*TASK ITEM:* Give the entries again in full. Nothing may be altered.
=== DATA FOR THE TASK ===
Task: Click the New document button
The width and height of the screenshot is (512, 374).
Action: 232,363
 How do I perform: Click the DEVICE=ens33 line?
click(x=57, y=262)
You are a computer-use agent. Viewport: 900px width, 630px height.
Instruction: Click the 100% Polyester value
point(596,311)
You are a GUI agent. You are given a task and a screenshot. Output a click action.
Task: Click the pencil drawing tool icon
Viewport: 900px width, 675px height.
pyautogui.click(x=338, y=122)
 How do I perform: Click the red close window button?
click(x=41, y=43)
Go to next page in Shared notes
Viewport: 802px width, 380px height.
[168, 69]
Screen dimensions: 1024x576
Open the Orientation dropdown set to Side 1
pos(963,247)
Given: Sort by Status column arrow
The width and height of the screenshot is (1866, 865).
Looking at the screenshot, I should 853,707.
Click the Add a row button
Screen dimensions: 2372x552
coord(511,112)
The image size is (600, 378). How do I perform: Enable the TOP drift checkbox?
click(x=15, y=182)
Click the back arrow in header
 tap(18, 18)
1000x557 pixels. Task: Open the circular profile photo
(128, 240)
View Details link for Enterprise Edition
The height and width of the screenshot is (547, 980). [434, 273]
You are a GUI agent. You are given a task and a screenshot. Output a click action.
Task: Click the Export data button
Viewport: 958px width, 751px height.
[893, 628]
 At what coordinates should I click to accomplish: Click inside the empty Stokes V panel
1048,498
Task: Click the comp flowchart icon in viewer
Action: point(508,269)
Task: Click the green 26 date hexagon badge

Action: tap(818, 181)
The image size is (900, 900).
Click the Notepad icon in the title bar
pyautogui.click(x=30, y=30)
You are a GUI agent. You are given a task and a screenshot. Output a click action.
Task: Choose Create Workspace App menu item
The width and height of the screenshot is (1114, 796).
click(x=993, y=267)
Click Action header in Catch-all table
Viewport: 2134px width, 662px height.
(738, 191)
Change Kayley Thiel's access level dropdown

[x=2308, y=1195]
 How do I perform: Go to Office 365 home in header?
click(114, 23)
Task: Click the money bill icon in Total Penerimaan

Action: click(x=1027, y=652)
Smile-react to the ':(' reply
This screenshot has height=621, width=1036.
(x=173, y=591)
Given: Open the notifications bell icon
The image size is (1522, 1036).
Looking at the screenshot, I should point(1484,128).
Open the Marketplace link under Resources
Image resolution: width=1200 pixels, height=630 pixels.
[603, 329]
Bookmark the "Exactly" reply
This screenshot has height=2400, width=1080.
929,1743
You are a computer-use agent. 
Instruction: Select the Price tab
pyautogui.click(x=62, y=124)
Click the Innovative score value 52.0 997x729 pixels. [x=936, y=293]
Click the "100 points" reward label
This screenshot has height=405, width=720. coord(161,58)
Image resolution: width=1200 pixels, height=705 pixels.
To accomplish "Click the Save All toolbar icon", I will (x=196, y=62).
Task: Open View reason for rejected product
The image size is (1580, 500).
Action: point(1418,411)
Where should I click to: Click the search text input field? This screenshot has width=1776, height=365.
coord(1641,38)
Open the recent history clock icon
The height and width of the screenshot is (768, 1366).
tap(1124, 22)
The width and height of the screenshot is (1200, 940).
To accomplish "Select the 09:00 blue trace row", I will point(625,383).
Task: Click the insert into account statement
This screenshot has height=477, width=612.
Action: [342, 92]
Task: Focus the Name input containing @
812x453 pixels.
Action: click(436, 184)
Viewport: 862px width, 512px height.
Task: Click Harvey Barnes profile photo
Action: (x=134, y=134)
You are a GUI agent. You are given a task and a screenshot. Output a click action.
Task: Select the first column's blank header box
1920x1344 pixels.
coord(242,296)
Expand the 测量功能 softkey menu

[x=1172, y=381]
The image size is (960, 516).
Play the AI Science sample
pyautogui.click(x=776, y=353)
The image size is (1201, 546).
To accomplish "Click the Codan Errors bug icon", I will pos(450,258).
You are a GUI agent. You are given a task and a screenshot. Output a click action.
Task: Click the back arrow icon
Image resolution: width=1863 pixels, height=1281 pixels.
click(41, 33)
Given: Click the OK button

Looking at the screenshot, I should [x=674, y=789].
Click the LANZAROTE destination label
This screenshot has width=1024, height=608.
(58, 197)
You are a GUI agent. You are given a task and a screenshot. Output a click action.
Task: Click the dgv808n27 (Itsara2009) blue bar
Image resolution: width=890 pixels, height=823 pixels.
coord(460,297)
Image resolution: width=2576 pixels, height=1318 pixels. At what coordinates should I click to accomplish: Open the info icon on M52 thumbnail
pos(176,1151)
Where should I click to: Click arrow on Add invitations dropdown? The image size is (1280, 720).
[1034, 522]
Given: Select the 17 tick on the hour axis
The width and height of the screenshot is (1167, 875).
===
*RESPONSE TO THE TASK:*
Task: Click the New document button
The width and height of the screenshot is (512, 374).
Action: 232,363
 How do I perform: Click the DEVICE=ens33 line?
click(x=57, y=262)
You are a computer-use agent. Viewport: 900px width, 630px height.
Instruction: Click the 100% Polyester value
point(596,311)
You are a GUI agent. You are given a task and a screenshot. Output a click action.
Task: Click the pencil drawing tool icon
Viewport: 900px width, 675px height.
pyautogui.click(x=338, y=122)
 How do I perform: Click the red close window button?
click(x=41, y=43)
Go to next page in Shared notes
Viewport: 802px width, 380px height.
[168, 69]
Screen dimensions: 1024x576
Open the Orientation dropdown set to Side 1
pos(963,247)
Given: Sort by Status column arrow
The width and height of the screenshot is (1866, 865).
Looking at the screenshot, I should 853,707.
Click the Add a row button
Screen dimensions: 2372x552
coord(511,112)
The image size is (600, 378). How do I perform: Enable the TOP drift checkbox?
click(x=15, y=182)
Click the back arrow in header
 tap(18, 18)
1000x557 pixels. Task: Open the circular profile photo
(128, 240)
View Details link for Enterprise Edition
The height and width of the screenshot is (547, 980). [434, 273]
You are a GUI agent. You are given a task and a screenshot. Output a click action.
Task: Click the Export data button
Viewport: 958px width, 751px height.
[893, 628]
 At what coordinates should I click to accomplish: Click inside the empty Stokes V panel
1048,498
Task: Click the comp flowchart icon in viewer
Action: point(508,269)
Task: Click the green 26 date hexagon badge

Action: tap(818, 181)
The image size is (900, 900).
Click the Notepad icon in the title bar
pyautogui.click(x=30, y=30)
You are a GUI agent. You are given a task and a screenshot. Output a click action.
Task: Choose Create Workspace App menu item
The width and height of the screenshot is (1114, 796).
click(x=993, y=267)
Click Action header in Catch-all table
Viewport: 2134px width, 662px height.
(738, 191)
Change Kayley Thiel's access level dropdown

[x=2308, y=1195]
 How do I perform: Go to Office 365 home in header?
click(114, 23)
Task: Click the money bill icon in Total Penerimaan

Action: click(x=1027, y=652)
Smile-react to the ':(' reply
This screenshot has height=621, width=1036.
(x=173, y=591)
Given: Open the notifications bell icon
The image size is (1522, 1036).
Looking at the screenshot, I should point(1484,128).
Open the Marketplace link under Resources
Image resolution: width=1200 pixels, height=630 pixels.
[603, 329]
Bookmark the "Exactly" reply
This screenshot has height=2400, width=1080.
929,1743
You are a computer-use agent. 
Instruction: Select the Price tab
pyautogui.click(x=62, y=124)
Click the Innovative score value 52.0 997x729 pixels. [x=936, y=293]
Click the "100 points" reward label
This screenshot has height=405, width=720. coord(161,58)
Image resolution: width=1200 pixels, height=705 pixels.
To accomplish "Click the Save All toolbar icon", I will (x=196, y=62).
Task: Open View reason for rejected product
The image size is (1580, 500).
Action: point(1418,411)
Where should I click to: Click the search text input field? This screenshot has width=1776, height=365.
coord(1641,38)
Open the recent history clock icon
The height and width of the screenshot is (768, 1366).
tap(1124, 22)
The width and height of the screenshot is (1200, 940).
To accomplish "Select the 09:00 blue trace row", I will point(625,383).
Task: Click the insert into account statement
This screenshot has height=477, width=612.
Action: [342, 92]
Task: Focus the Name input containing @
812x453 pixels.
Action: click(436, 184)
Viewport: 862px width, 512px height.
Task: Click Harvey Barnes profile photo
Action: (x=134, y=134)
You are a GUI agent. You are given a task and a screenshot. Output a click action.
Task: Select the first column's blank header box
1920x1344 pixels.
coord(242,296)
Expand the 测量功能 softkey menu

[x=1172, y=381]
The image size is (960, 516).
Play the AI Science sample
pyautogui.click(x=776, y=353)
The image size is (1201, 546).
To accomplish "Click the Codan Errors bug icon", I will pos(450,258).
You are a GUI agent. You are given a task and a screenshot. Output a click action.
Task: Click the back arrow icon
Image resolution: width=1863 pixels, height=1281 pixels.
click(41, 33)
Given: Click the OK button

Looking at the screenshot, I should [x=674, y=789].
Click the LANZAROTE destination label
This screenshot has width=1024, height=608.
(58, 197)
You are a GUI agent. You are given a task and a screenshot. Output a click action.
Task: Click the dgv808n27 (Itsara2009) blue bar
Image resolution: width=890 pixels, height=823 pixels.
coord(460,297)
Image resolution: width=2576 pixels, height=1318 pixels. At what coordinates should I click to accomplish: Open the info icon on M52 thumbnail
pos(176,1151)
Where should I click to: Click arrow on Add invitations dropdown? The image size is (1280, 720).
[1034, 522]
Given: Select the 17 tick on the hour axis
The width and height of the screenshot is (1167, 875).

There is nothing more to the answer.